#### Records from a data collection
-------
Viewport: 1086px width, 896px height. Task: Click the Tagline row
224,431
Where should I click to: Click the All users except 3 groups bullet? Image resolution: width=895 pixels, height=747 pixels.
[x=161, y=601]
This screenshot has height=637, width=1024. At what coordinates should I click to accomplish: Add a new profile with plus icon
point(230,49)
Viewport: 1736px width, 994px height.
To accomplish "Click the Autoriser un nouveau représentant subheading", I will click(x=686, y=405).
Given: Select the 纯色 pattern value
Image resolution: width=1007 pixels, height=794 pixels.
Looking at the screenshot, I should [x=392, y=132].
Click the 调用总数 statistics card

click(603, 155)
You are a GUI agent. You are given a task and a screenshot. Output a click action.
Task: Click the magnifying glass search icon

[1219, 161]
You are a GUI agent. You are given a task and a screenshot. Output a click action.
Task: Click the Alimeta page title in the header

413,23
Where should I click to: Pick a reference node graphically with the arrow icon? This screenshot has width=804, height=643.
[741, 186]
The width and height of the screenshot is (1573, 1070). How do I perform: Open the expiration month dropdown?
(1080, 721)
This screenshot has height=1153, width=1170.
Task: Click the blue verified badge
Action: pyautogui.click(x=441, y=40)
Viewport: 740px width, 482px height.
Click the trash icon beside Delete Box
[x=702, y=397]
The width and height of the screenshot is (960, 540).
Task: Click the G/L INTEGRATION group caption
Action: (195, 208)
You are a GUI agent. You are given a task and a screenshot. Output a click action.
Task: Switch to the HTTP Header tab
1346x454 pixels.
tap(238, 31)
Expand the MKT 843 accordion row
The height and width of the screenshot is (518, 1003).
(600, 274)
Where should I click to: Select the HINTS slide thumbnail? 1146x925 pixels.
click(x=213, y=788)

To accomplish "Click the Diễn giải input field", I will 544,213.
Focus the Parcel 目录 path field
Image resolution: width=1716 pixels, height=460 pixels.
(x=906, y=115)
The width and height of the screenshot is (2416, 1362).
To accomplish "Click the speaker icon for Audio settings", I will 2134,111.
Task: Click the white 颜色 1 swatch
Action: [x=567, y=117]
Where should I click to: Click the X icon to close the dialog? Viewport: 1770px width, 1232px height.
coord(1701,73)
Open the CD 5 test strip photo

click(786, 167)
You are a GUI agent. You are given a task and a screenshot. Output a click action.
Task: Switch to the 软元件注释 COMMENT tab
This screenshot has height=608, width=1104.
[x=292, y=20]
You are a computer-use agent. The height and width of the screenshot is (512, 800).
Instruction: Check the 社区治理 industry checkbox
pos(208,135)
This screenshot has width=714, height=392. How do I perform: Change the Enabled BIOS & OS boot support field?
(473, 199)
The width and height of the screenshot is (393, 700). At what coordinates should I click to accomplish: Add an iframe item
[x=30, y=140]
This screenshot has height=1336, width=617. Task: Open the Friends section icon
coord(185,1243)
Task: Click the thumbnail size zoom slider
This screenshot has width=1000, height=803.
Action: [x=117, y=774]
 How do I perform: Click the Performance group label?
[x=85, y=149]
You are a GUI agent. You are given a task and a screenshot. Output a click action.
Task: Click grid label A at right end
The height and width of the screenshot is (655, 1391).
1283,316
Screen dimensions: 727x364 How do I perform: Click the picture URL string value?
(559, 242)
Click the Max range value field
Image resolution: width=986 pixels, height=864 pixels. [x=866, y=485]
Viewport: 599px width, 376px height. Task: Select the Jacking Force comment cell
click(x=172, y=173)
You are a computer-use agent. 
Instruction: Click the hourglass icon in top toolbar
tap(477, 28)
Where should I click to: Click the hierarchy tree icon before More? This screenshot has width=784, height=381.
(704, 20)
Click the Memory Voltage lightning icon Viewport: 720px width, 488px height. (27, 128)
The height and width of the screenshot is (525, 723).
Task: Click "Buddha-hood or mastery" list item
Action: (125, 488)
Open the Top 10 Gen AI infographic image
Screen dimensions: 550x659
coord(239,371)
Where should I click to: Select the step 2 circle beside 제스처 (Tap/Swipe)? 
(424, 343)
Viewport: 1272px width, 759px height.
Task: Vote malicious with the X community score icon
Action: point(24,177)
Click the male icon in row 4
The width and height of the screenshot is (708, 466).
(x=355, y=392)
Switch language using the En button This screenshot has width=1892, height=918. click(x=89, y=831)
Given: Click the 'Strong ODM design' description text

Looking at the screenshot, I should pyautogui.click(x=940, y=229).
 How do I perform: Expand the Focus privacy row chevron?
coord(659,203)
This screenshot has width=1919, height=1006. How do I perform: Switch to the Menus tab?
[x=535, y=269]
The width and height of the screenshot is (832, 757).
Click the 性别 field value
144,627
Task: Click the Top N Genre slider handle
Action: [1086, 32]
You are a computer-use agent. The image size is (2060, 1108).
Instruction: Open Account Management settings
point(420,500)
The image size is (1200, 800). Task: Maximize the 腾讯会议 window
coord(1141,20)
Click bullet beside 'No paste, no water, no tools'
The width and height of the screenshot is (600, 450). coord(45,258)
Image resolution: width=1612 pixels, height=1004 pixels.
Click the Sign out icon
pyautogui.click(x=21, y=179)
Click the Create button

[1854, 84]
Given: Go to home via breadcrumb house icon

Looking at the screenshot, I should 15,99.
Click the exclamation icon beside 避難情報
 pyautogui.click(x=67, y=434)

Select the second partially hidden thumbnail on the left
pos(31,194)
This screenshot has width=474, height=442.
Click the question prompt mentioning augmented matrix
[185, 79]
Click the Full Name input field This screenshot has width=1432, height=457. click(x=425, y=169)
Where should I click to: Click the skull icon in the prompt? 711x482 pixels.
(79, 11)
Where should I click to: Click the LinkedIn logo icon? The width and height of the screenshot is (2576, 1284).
-------
All entries shown above should be duplicated without a single difference.

Viewport: 1086px width, 896px height. Task: Click the Tagline row
224,431
Where should I click to: Click the All users except 3 groups bullet? Image resolution: width=895 pixels, height=747 pixels.
[x=161, y=601]
This screenshot has height=637, width=1024. At what coordinates should I click to accomplish: Add a new profile with plus icon
point(230,49)
Viewport: 1736px width, 994px height.
To accomplish "Click the Autoriser un nouveau représentant subheading", I will click(x=686, y=405).
Given: Select the 纯色 pattern value
Image resolution: width=1007 pixels, height=794 pixels.
Looking at the screenshot, I should [x=392, y=132].
Click the 调用总数 statistics card

click(603, 155)
You are a GUI agent. You are given a task and a screenshot. Output a click action.
Task: Click the magnifying glass search icon

[1219, 161]
You are a GUI agent. You are given a task and a screenshot. Output a click action.
Task: Click the Alimeta page title in the header

413,23
Where should I click to: Pick a reference node graphically with the arrow icon? This screenshot has width=804, height=643.
[741, 186]
The width and height of the screenshot is (1573, 1070). How do I perform: Open the expiration month dropdown?
(1080, 721)
This screenshot has height=1153, width=1170.
Task: Click the blue verified badge
Action: pyautogui.click(x=441, y=40)
Viewport: 740px width, 482px height.
Click the trash icon beside Delete Box
[x=702, y=397]
The width and height of the screenshot is (960, 540).
Task: Click the G/L INTEGRATION group caption
Action: (195, 208)
You are a GUI agent. You are given a task and a screenshot. Output a click action.
Task: Switch to the HTTP Header tab
1346x454 pixels.
tap(238, 31)
Expand the MKT 843 accordion row
The height and width of the screenshot is (518, 1003).
(600, 274)
Where should I click to: Select the HINTS slide thumbnail? 1146x925 pixels.
click(x=213, y=788)

To accomplish "Click the Diễn giải input field", I will 544,213.
Focus the Parcel 目录 path field
Image resolution: width=1716 pixels, height=460 pixels.
(x=906, y=115)
The width and height of the screenshot is (2416, 1362).
To accomplish "Click the speaker icon for Audio settings", I will 2134,111.
Task: Click the white 颜色 1 swatch
Action: [x=567, y=117]
Where should I click to: Click the X icon to close the dialog? Viewport: 1770px width, 1232px height.
coord(1701,73)
Open the CD 5 test strip photo

click(786, 167)
You are a GUI agent. You are given a task and a screenshot. Output a click action.
Task: Switch to the 软元件注释 COMMENT tab
This screenshot has height=608, width=1104.
[x=292, y=20]
You are a computer-use agent. The height and width of the screenshot is (512, 800).
Instruction: Check the 社区治理 industry checkbox
pos(208,135)
This screenshot has width=714, height=392. How do I perform: Change the Enabled BIOS & OS boot support field?
(473, 199)
The width and height of the screenshot is (393, 700). At what coordinates should I click to accomplish: Add an iframe item
[x=30, y=140]
This screenshot has height=1336, width=617. Task: Open the Friends section icon
coord(185,1243)
Task: Click the thumbnail size zoom slider
This screenshot has width=1000, height=803.
Action: [x=117, y=774]
 How do I perform: Click the Performance group label?
[x=85, y=149]
You are a GUI agent. You are given a task and a screenshot. Output a click action.
Task: Click grid label A at right end
The height and width of the screenshot is (655, 1391).
1283,316
Screen dimensions: 727x364 How do I perform: Click the picture URL string value?
(559, 242)
Click the Max range value field
Image resolution: width=986 pixels, height=864 pixels. [x=866, y=485]
Viewport: 599px width, 376px height. Task: Select the Jacking Force comment cell
click(x=172, y=173)
You are a computer-use agent. 
Instruction: Click the hourglass icon in top toolbar
tap(477, 28)
Where should I click to: Click the hierarchy tree icon before More? This screenshot has width=784, height=381.
(704, 20)
Click the Memory Voltage lightning icon Viewport: 720px width, 488px height. (27, 128)
The height and width of the screenshot is (525, 723).
Task: Click "Buddha-hood or mastery" list item
Action: (125, 488)
Open the Top 10 Gen AI infographic image
Screen dimensions: 550x659
coord(239,371)
Where should I click to: Select the step 2 circle beside 제스처 (Tap/Swipe)? 
(424, 343)
Viewport: 1272px width, 759px height.
Task: Vote malicious with the X community score icon
Action: point(24,177)
Click the male icon in row 4
The width and height of the screenshot is (708, 466).
(x=355, y=392)
Switch language using the En button This screenshot has width=1892, height=918. click(x=89, y=831)
Given: Click the 'Strong ODM design' description text

Looking at the screenshot, I should pyautogui.click(x=940, y=229).
 How do I perform: Expand the Focus privacy row chevron?
coord(659,203)
This screenshot has width=1919, height=1006. How do I perform: Switch to the Menus tab?
[x=535, y=269]
The width and height of the screenshot is (832, 757).
Click the 性别 field value
144,627
Task: Click the Top N Genre slider handle
Action: [1086, 32]
You are a computer-use agent. The image size is (2060, 1108).
Instruction: Open Account Management settings
point(420,500)
The image size is (1200, 800). Task: Maximize the 腾讯会议 window
coord(1141,20)
Click bullet beside 'No paste, no water, no tools'
The width and height of the screenshot is (600, 450). coord(45,258)
Image resolution: width=1612 pixels, height=1004 pixels.
Click the Sign out icon
pyautogui.click(x=21, y=179)
Click the Create button

[1854, 84]
Given: Go to home via breadcrumb house icon

Looking at the screenshot, I should 15,99.
Click the exclamation icon beside 避難情報
 pyautogui.click(x=67, y=434)

Select the second partially hidden thumbnail on the left
pos(31,194)
This screenshot has width=474, height=442.
Click the question prompt mentioning augmented matrix
[185, 79]
Click the Full Name input field This screenshot has width=1432, height=457. click(x=425, y=169)
Where should I click to: Click the skull icon in the prompt? 711x482 pixels.
(79, 11)
Where should I click to: Click the LinkedIn logo icon? The width and height of the screenshot is (2576, 1284).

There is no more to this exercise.